Das Baugesuch für den neuen Rheinsteg in Rheinfelden lag vor 16 Monaten öffentlich auf und noch immer ist das Verfahren nicht abgeschlossen. Immerhin ist nun ein Abschluss in Sicht. Wie der Rheinfelder Stadtschreiber Roger Erdin sagt, liegt «seit ein paar Tagen» die Zustimmung des Departements Bau, Verkehr und Umwelt des Kantons Aargau vor. «Nun wird der Entscheid über das Baugesuch und damit verbunden über die Einwendungen von Birdlife Aargau und zweier Privatpersonen ausgearbeitet.»

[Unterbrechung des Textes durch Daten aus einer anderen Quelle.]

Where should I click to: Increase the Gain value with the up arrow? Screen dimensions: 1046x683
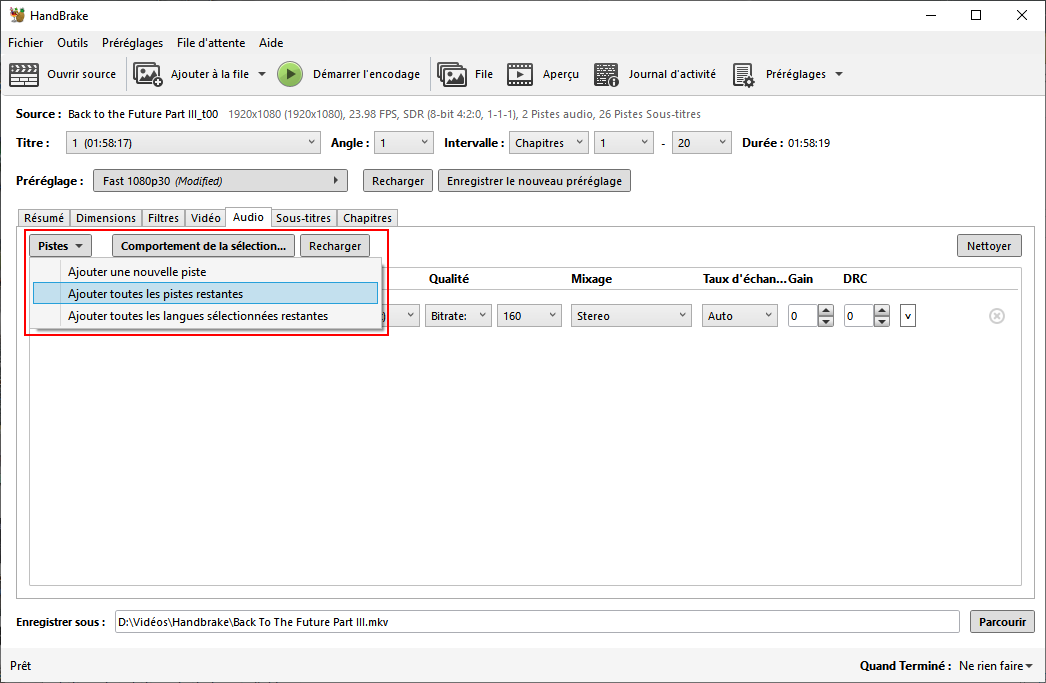point(826,310)
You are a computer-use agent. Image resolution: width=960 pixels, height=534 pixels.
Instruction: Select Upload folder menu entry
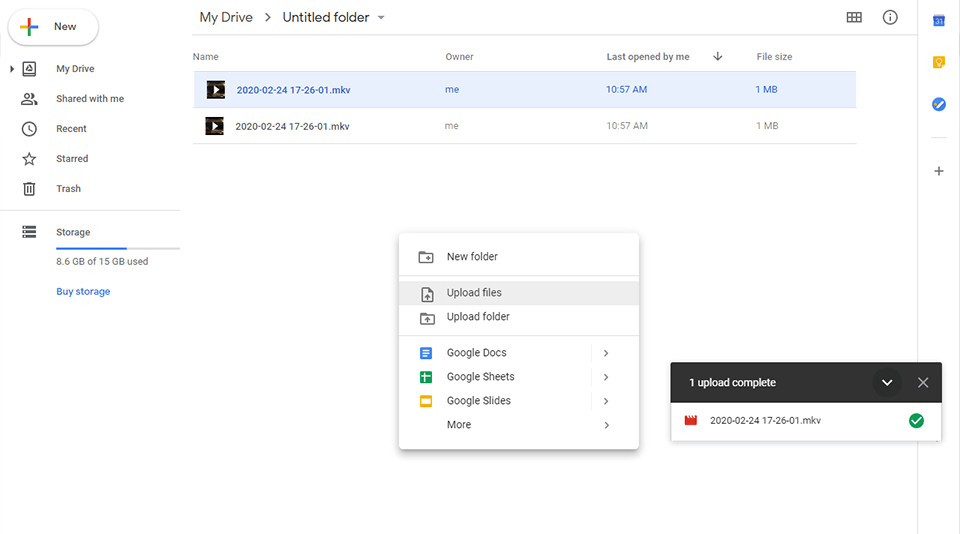point(478,317)
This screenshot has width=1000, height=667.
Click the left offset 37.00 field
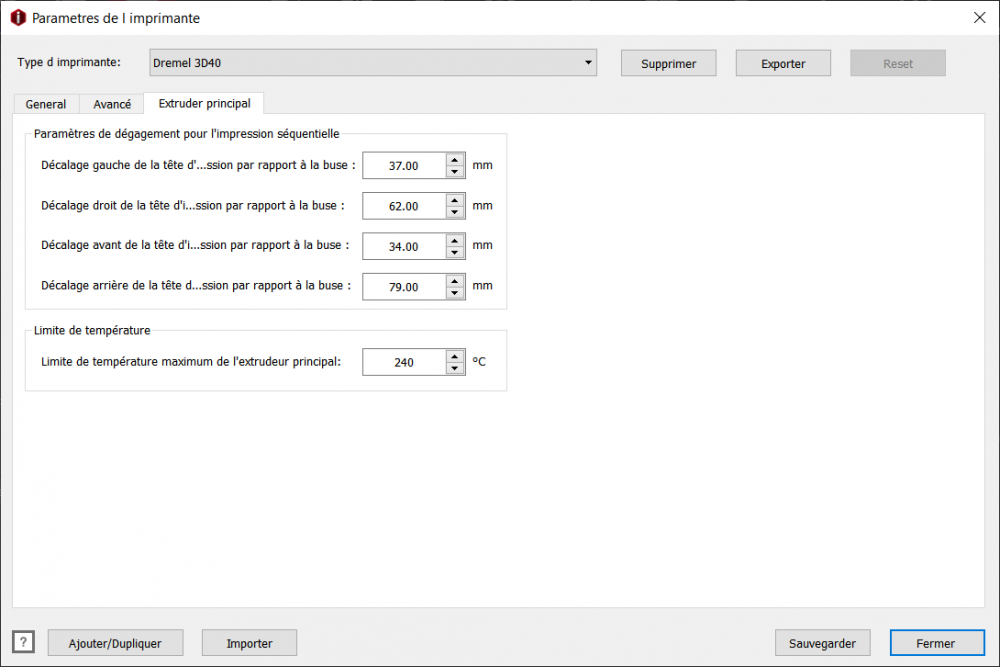click(x=404, y=166)
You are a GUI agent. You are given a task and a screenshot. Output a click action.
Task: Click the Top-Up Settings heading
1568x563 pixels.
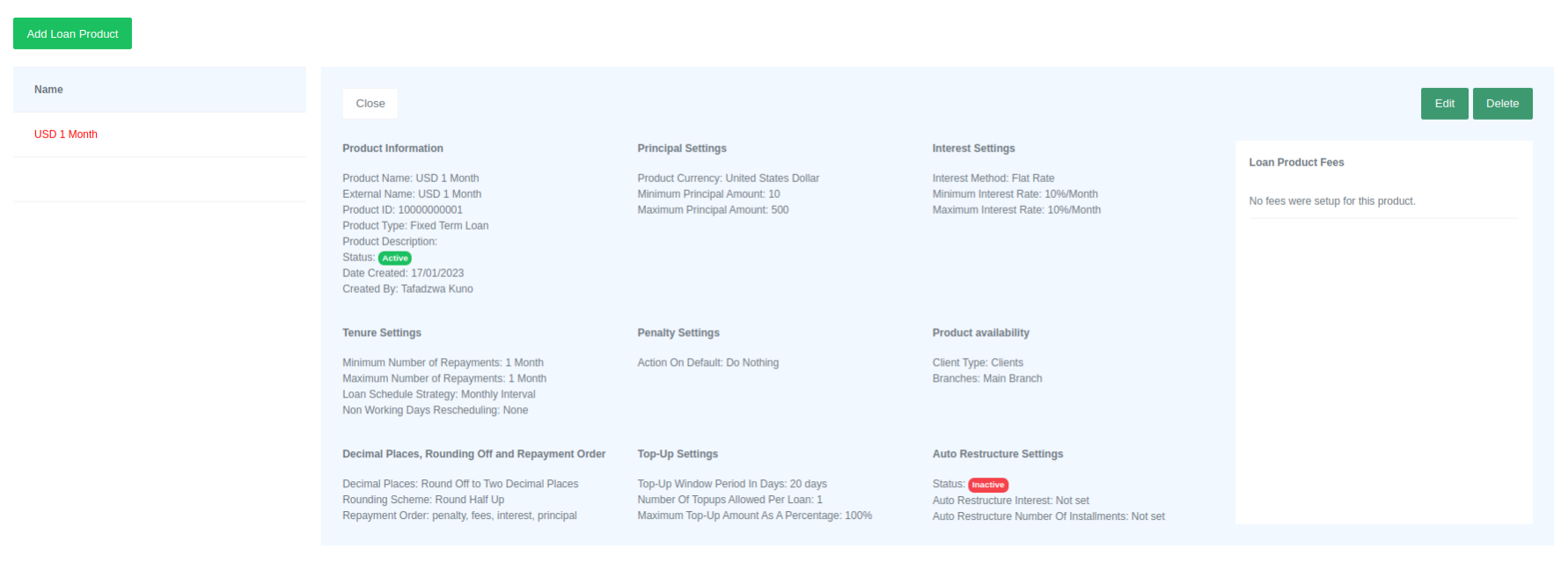coord(678,455)

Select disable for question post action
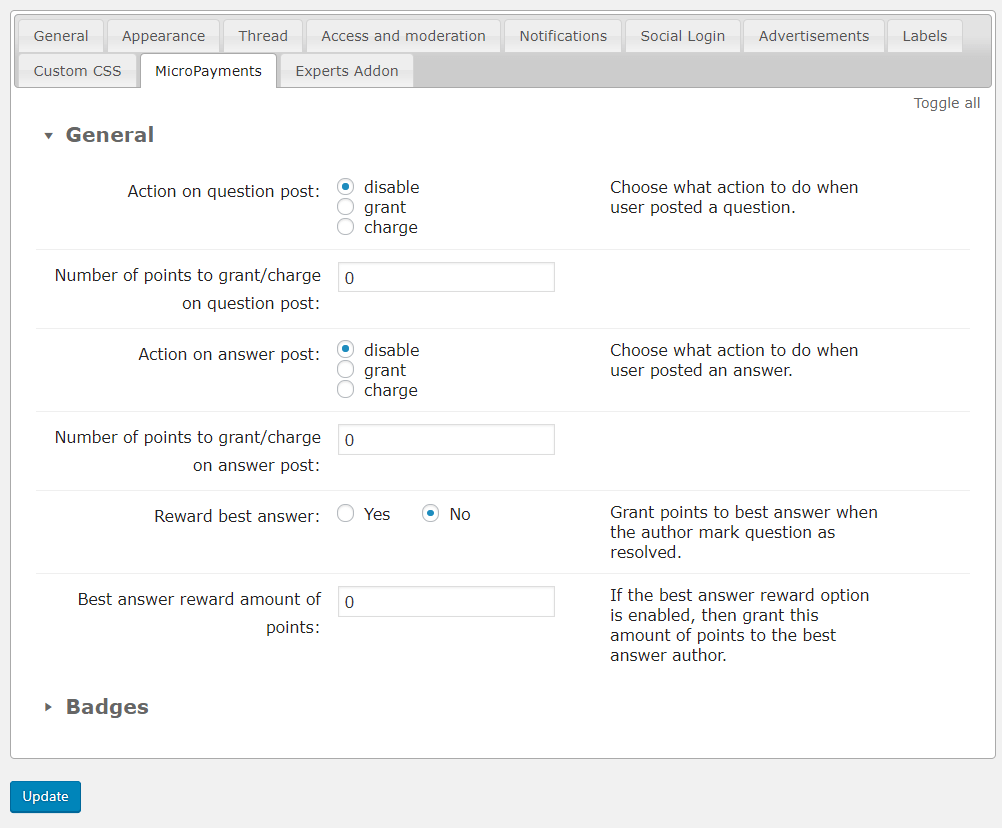click(346, 187)
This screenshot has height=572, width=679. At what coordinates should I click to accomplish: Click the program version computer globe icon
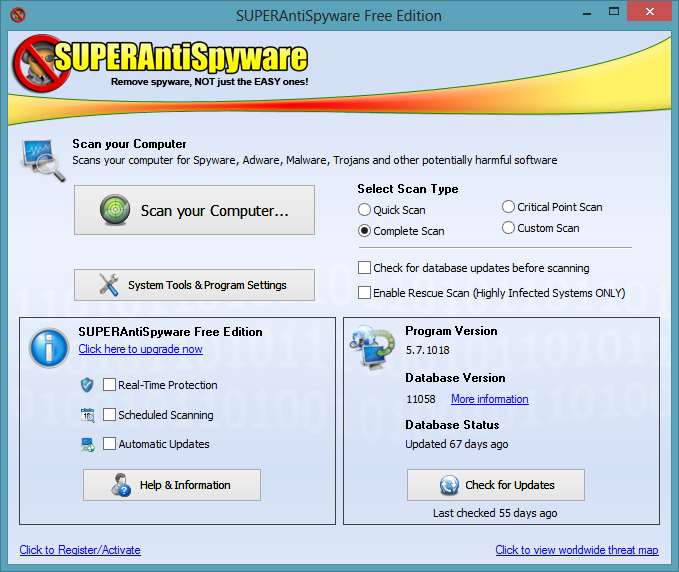tap(372, 350)
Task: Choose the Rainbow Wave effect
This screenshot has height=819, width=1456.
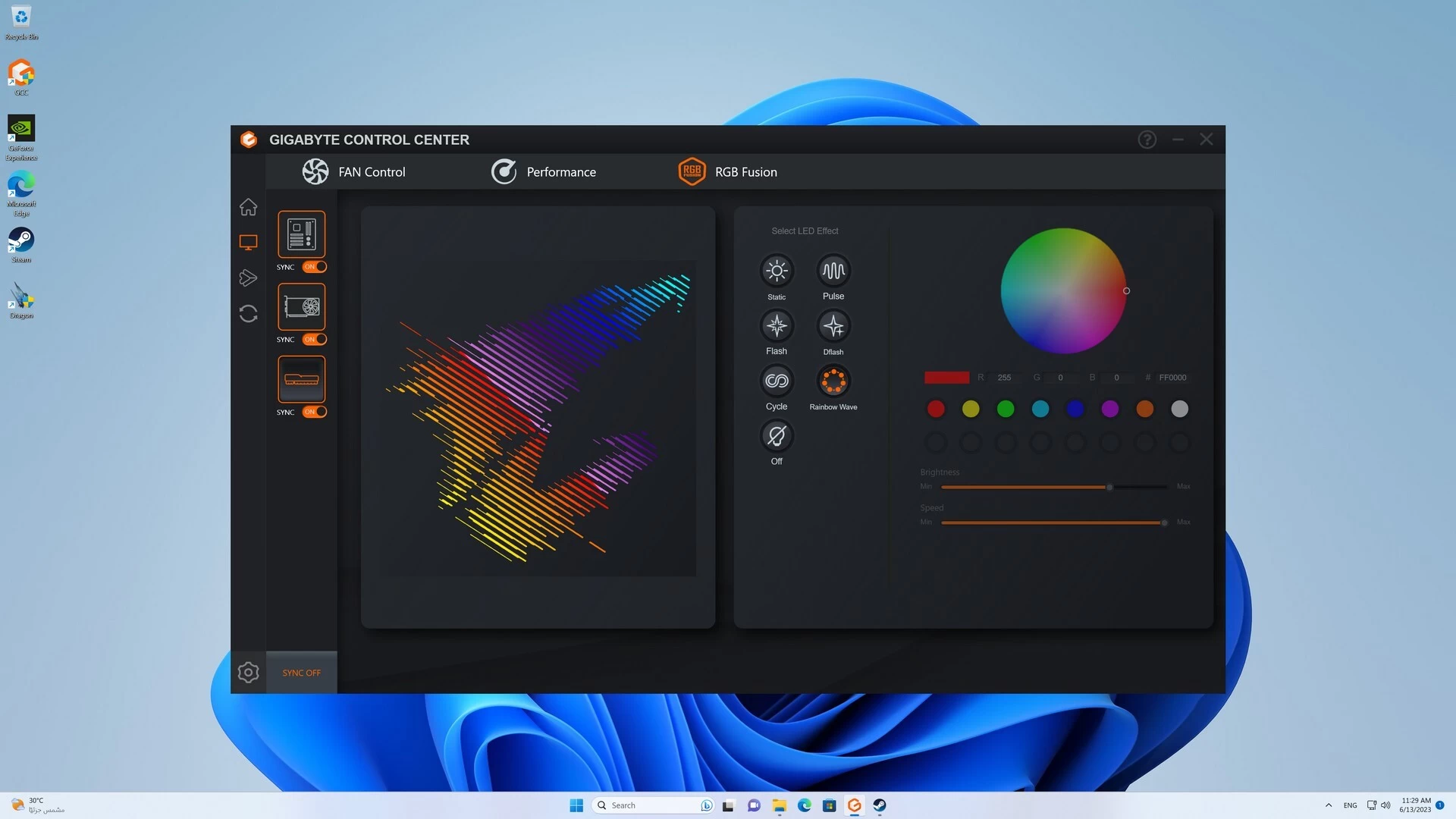Action: (833, 381)
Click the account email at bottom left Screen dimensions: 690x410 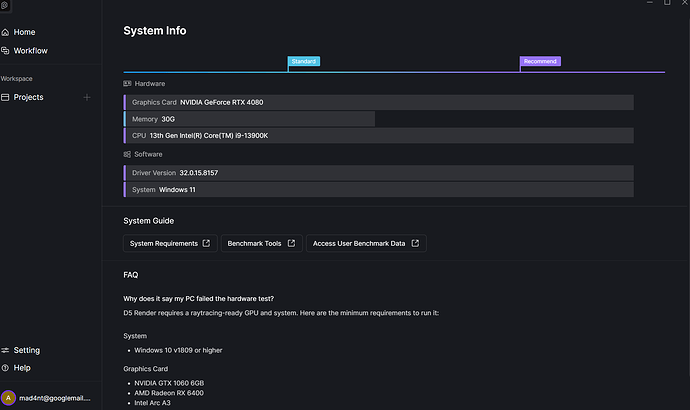click(x=55, y=397)
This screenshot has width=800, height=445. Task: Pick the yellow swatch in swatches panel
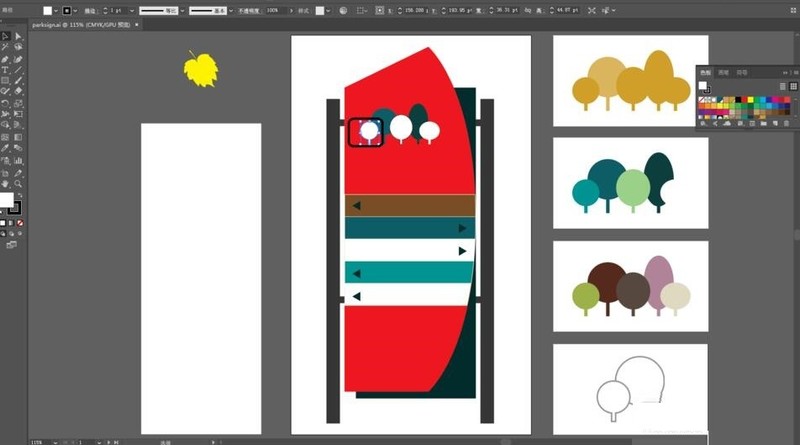[750, 100]
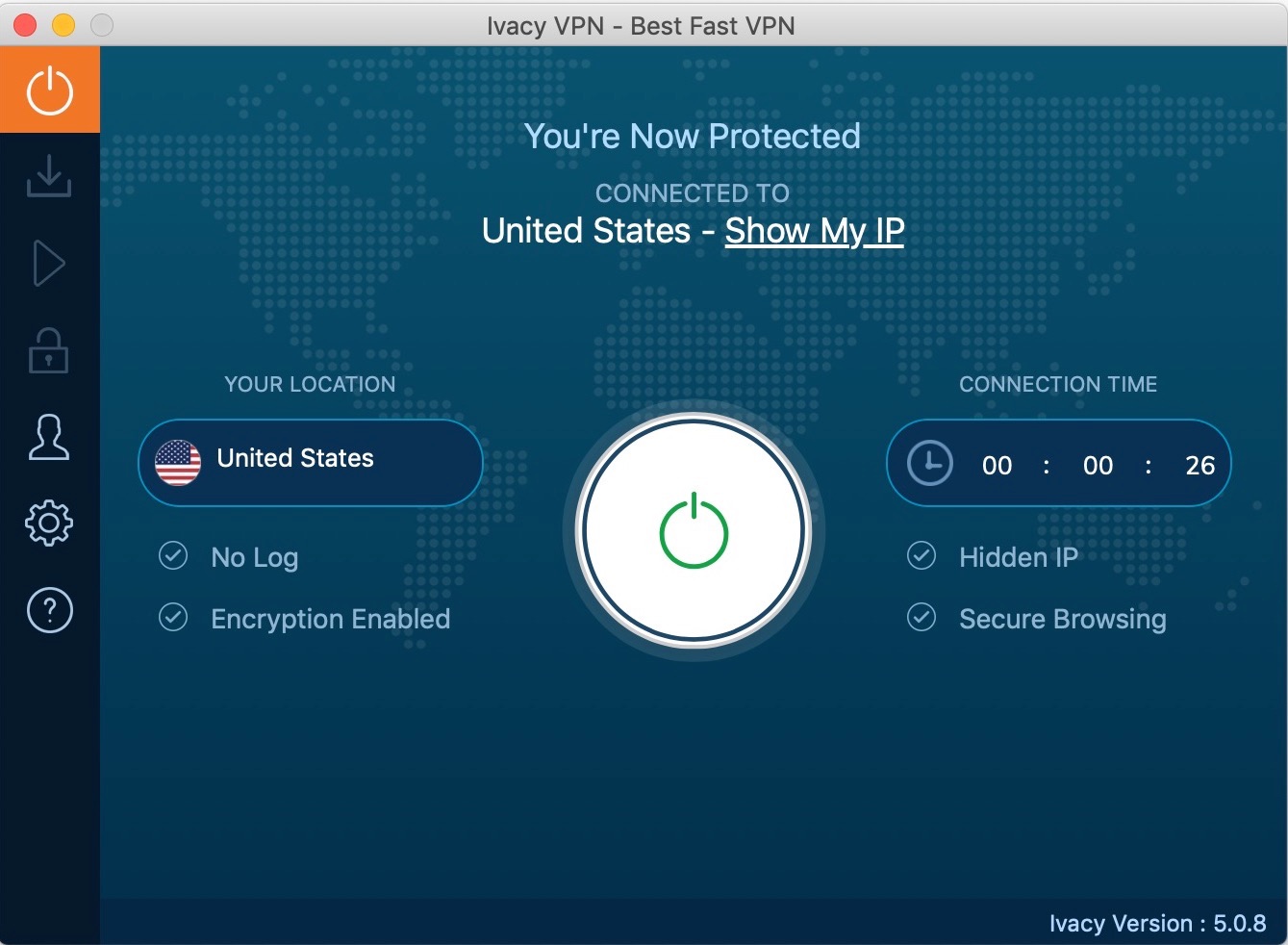Click the connection time counter display
Image resolution: width=1288 pixels, height=945 pixels.
(1098, 466)
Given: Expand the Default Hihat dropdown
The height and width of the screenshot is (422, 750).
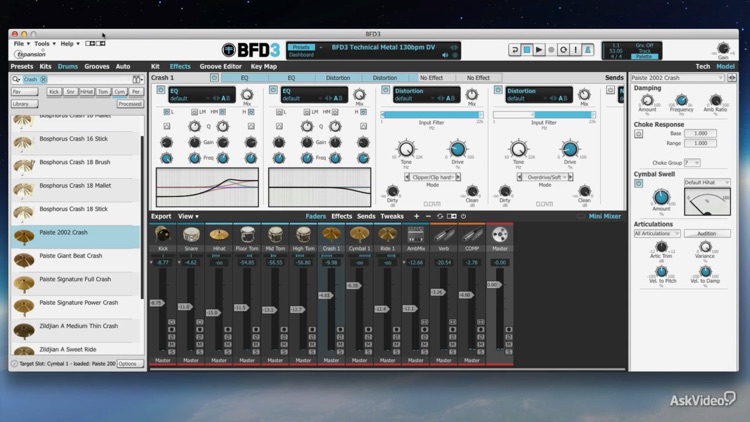Looking at the screenshot, I should (707, 183).
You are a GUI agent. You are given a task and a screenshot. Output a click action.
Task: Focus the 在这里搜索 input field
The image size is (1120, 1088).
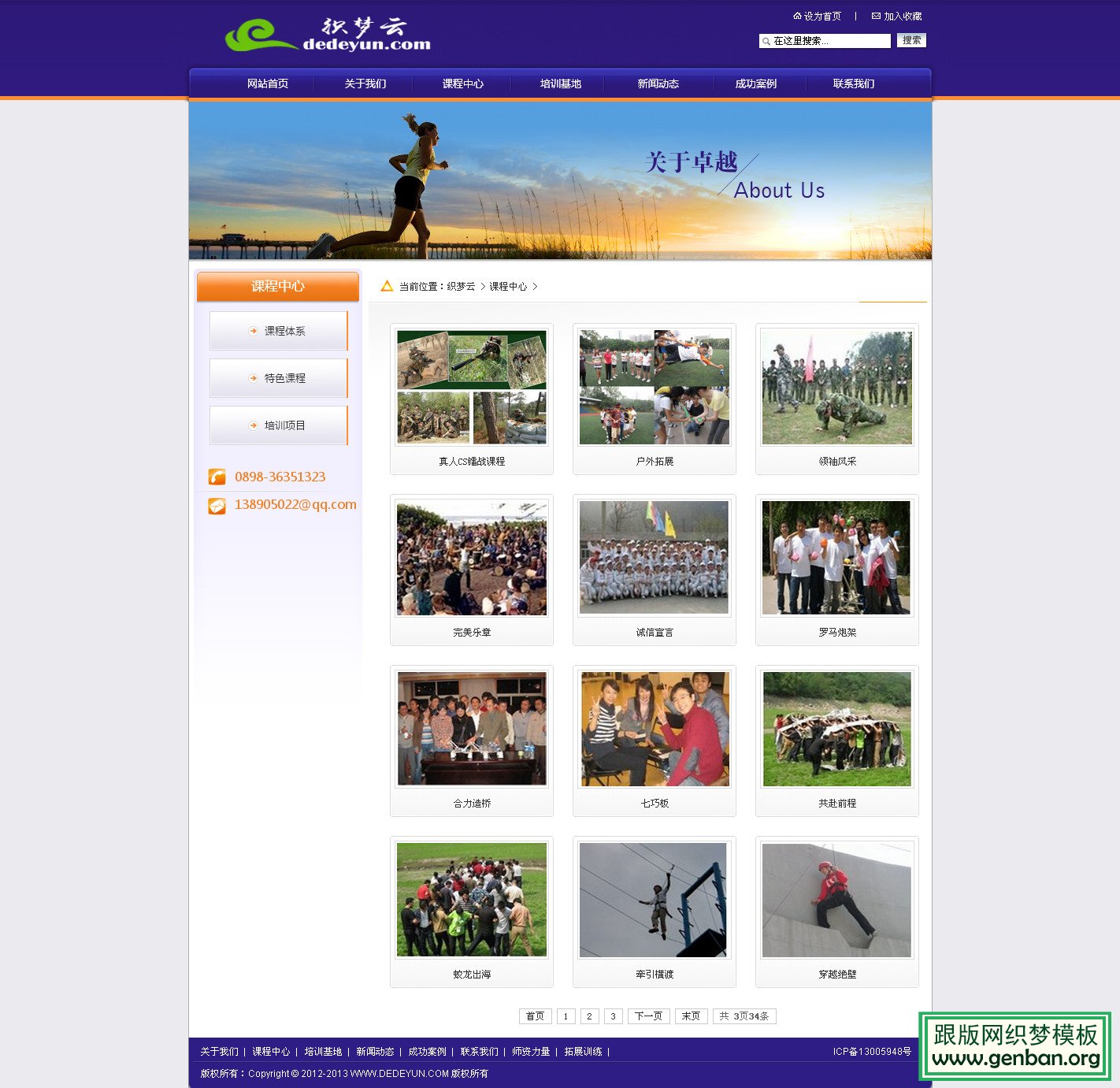click(x=829, y=41)
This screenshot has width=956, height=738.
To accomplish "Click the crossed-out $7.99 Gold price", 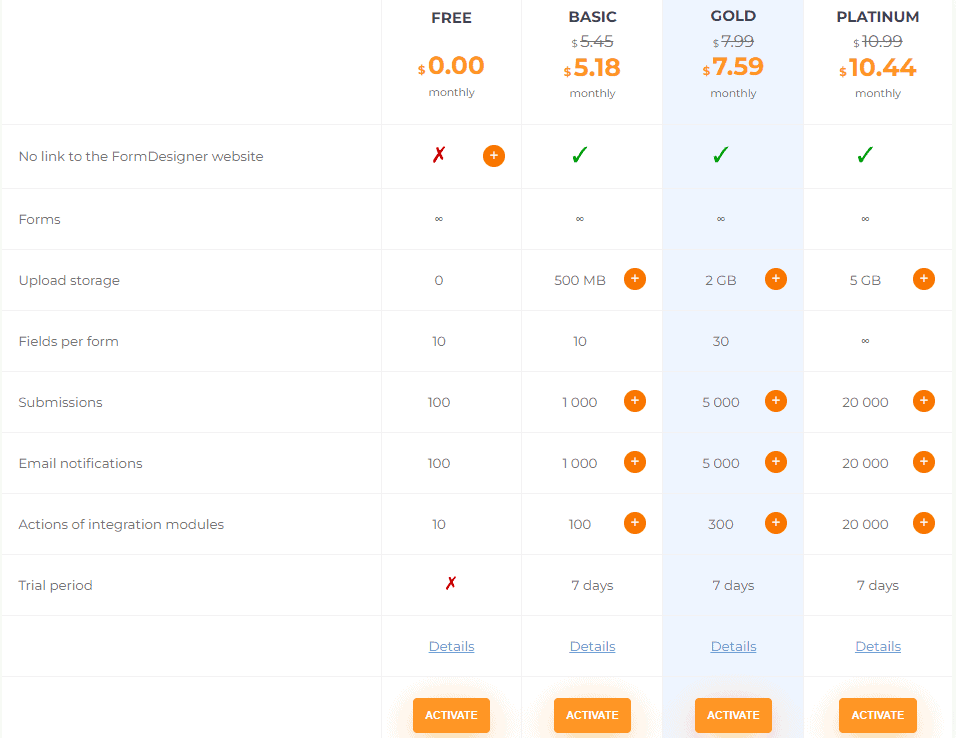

Birdlife, der Dachverband der Aargauischen Natur- und Vogelschutzvereine, hatte sich eingeschaltet, da er die Tragseile des Rheinstegs als «Vogelfallen» erachtet. In Gesprächen wurde daraufhin eine Lösung erarbeitet: An den filigranen Tragseilen des Stegs sollen schwarze und weisse Wimpel angebracht werden.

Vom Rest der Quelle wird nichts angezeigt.